Gunpowder, Treason and Plop!

We were getting ready to go to the fireworks on Saturday night.  This was actually our second fireworks display in the name of Bonfire Night this year, which I know seems a little excessive.

But the first was an unmitigated disaster. It took place at the local cricket ground, and we were doing our best to enjoy the fair rides in spite of the pouring rain, when the display began.  Daddy saw just the first few sparks before Gertie began screaming with terror.  Gilby, shocked by the dramatic reaction in his older sister decided that fireworks must therefore be the scariest thing on the planet, and he went off like a rocket.  Eddy wasn't particularly impressed either.  Daddy bustled them all into the home team dressing room, to wait it out like an air raid.
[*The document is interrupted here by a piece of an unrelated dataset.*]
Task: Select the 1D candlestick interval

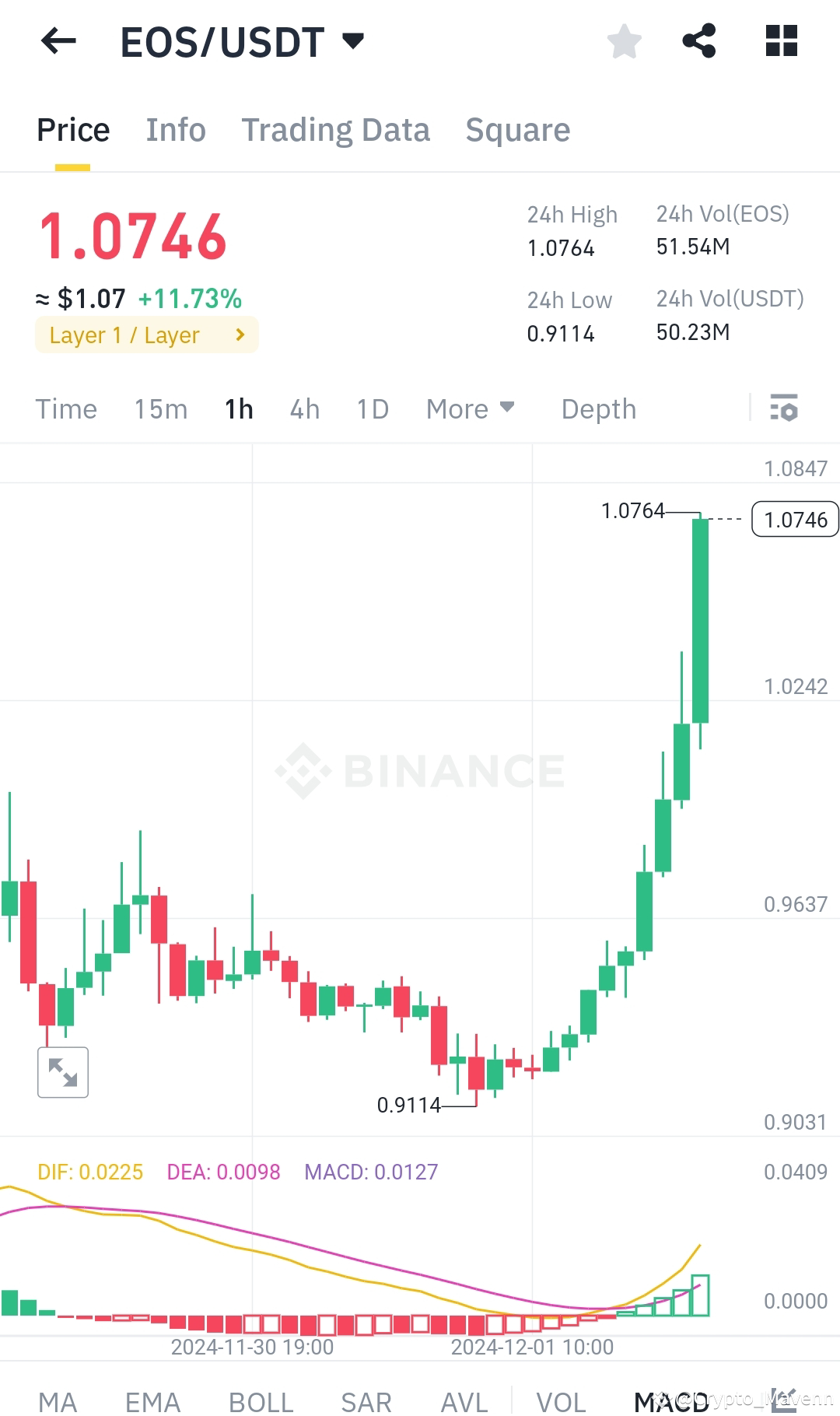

I decided that it would be better if I didn't hang about inside the men's changing room, so made the most of being able to watch the fireworks.  Spectacular though they were it wasn't quite the same without my family. At least I got to see something, unlike poor Daddy who came home muttering about the extortionate cost of the tickets.  The evening was gunpowder, treason and flop; a damp squib, so to speak.

So it was with a carefully orchestrated Plan B that we were heading off to the in-laws who live on the village green opposite the field of the display.  Grumps would stay at home with them, whilst Daddy and I and Eddy could saunter over and enjoy the display.  Hooray!  Except that there was another unfortunate damp start to the evening.
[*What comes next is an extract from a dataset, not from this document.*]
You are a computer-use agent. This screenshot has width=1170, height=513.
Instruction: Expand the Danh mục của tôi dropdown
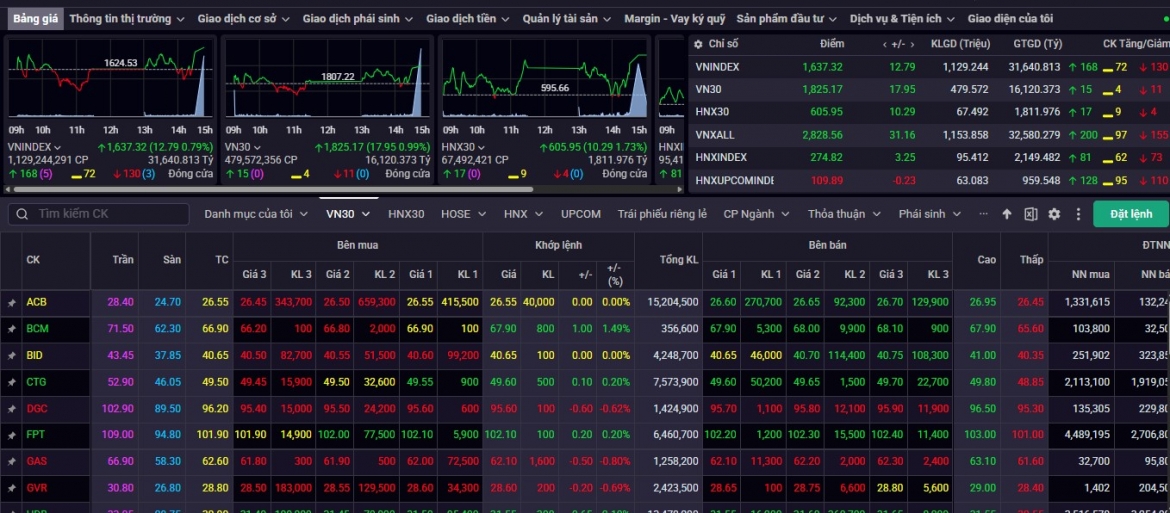coord(256,214)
I was in the bathroom, putting the finishing touches to my make-up.  Tricky these days, since I barely remember how to apply it.  In my haste, I dropped my mascara wand.  Straight into Gilby's freshly-filled potty, with a resounding 'plop'.  It was, uncharacteristically, for me, an expensive brand, as it had been a birthday gift.  I felt like creating a tantrum to rival Gilby's, but managed to reign myself in: I only had myself to blame for lax potty-emptying. It's fair to say that I wasn't in the best of moods as I left the house.

Thankfully, the fireworks were brilliant.  And I preferred the cheap old mascara, anyway.